Fast forward a few years and I became an attorney at one of the top firms in the country. I worked closely with several men and my Managing Partner as a man. Regardless of the late nights, travel, and banter that naturally took place, never did anyone say anything untoward or behave in ways that were anything but professional. Now, did they have conversations behind closed doors that I was not privy to? Maybe. Did I care? No. Why? Because the power structure in my small corner of the firm did not benefit toxic masculinity. And while I want to credit the men for this I have to also credit the women. None of them would have taken any nonsense, from anyone, and the atmosphere in the office was that harassing behavior would have been eliminated on the spot. Our hiring partner was a woman. The Senior Associates and Of Counsel attorneys running the complicated cases were women. The Managing Partner obviously respected them and relied on their mental acuity. The power structure was both a meritocracy and included women in positions of authority. All of this made me feel safe. That, coupled with the fact that nobody ever acted like I wasn’t gave me the space to grow as a lawyer free from sexual harassment.

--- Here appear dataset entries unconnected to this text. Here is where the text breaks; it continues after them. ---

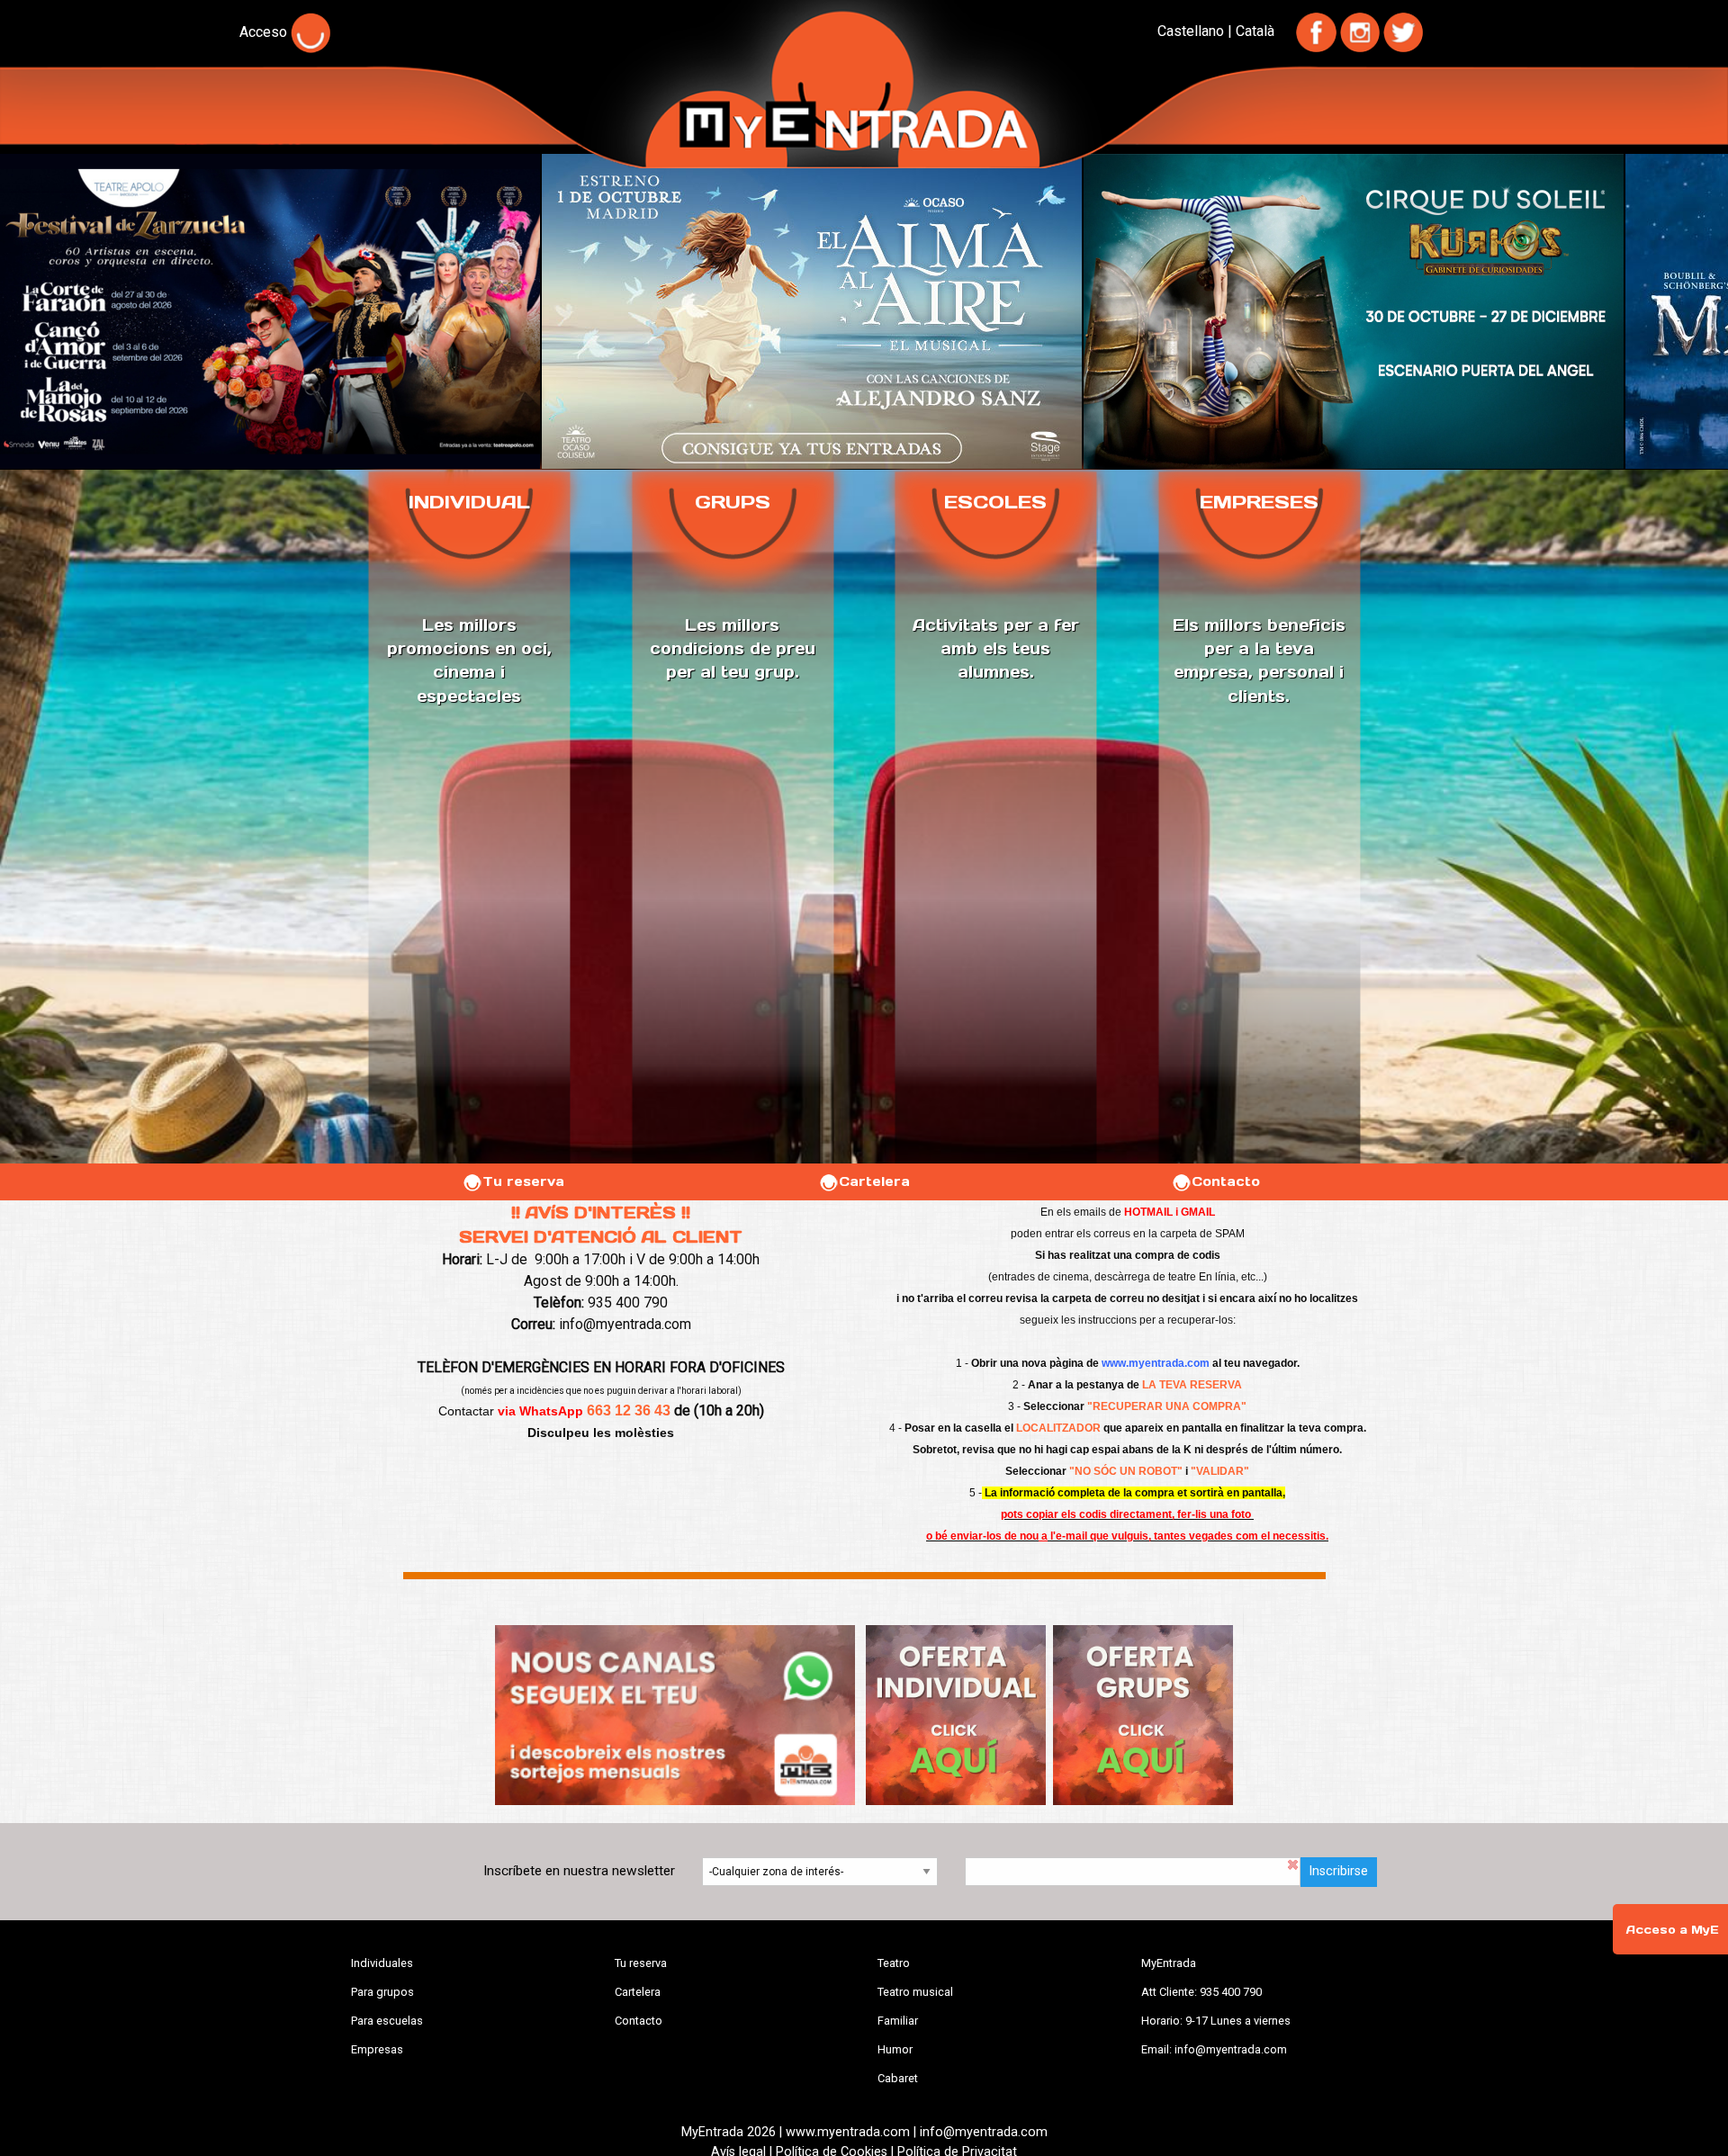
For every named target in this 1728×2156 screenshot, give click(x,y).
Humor (895, 2049)
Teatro (894, 1963)
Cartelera (874, 1181)
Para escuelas (387, 2020)
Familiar (898, 2020)
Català (1255, 31)
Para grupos (382, 1992)
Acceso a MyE (1672, 1929)
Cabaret (898, 2078)
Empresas (377, 2049)
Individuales (382, 1963)
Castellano (1190, 31)
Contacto (1226, 1181)
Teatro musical (915, 1992)
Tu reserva (523, 1181)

In other words, the “good” can happen—even in male dominated fields like the law and even in unexpected places like adult entertainment. What makes the difference is people willing to hold themselves to certain standards and engaging with women, regardless of their station in life, profession, or state of undress, as individuals worthy of respect. These experiences reinforced my belief that the “good” exists and that it can exist regardless of its surroundings. As a feminist and a woman’s advocate these experiences buoy me. Onward and upward; we have work to do.